-- Brief --
Go through the data and copy each line where the string "Switch" appears.

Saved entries

--------

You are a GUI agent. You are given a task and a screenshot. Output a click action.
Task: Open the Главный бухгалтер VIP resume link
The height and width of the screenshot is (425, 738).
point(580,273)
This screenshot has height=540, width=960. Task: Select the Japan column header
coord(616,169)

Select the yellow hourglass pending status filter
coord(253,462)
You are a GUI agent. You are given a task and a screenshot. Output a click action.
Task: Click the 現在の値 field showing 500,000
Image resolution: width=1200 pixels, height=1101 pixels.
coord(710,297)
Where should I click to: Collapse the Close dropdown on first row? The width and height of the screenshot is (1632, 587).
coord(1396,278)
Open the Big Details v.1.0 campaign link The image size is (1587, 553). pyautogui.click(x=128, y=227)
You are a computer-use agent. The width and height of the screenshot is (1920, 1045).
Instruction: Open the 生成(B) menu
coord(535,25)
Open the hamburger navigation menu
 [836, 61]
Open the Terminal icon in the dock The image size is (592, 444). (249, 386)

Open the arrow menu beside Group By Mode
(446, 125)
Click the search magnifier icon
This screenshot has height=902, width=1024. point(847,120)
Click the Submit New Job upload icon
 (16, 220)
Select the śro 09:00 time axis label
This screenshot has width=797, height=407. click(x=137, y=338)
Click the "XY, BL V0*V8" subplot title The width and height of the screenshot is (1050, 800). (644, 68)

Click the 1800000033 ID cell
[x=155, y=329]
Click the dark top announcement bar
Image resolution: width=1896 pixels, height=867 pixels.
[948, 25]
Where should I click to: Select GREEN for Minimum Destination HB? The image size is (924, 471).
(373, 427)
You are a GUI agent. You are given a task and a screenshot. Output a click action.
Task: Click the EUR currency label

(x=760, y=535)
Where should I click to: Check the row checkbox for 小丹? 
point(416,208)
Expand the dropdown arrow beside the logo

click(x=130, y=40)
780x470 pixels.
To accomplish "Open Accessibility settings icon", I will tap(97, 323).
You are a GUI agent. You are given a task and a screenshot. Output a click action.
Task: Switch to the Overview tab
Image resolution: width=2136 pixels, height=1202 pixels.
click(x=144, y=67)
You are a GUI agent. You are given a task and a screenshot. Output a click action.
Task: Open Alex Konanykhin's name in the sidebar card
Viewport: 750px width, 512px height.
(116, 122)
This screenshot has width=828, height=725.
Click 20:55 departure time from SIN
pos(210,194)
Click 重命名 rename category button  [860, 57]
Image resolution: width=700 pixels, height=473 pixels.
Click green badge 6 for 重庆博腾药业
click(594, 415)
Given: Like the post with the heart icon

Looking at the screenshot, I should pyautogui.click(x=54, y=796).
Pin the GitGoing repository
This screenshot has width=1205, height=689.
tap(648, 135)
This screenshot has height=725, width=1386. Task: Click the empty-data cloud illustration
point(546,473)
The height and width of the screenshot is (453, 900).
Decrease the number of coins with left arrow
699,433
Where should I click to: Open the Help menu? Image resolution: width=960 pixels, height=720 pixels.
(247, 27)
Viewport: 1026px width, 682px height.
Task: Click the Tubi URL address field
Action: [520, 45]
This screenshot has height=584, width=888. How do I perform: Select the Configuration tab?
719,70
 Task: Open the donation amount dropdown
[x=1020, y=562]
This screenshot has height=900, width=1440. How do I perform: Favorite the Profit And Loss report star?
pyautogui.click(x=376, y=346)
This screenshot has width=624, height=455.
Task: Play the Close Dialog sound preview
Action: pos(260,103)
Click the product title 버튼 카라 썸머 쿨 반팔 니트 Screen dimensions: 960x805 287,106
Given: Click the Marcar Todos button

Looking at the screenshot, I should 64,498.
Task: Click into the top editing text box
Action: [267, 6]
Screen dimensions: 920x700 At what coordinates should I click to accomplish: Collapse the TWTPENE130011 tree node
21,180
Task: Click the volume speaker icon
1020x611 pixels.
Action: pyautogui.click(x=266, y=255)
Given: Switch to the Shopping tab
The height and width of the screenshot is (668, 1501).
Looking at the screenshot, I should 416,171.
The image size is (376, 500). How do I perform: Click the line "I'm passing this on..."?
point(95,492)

--------

-- Answer section --
Task: Switch to the Overview tab
Given: Switch to the Shopping tab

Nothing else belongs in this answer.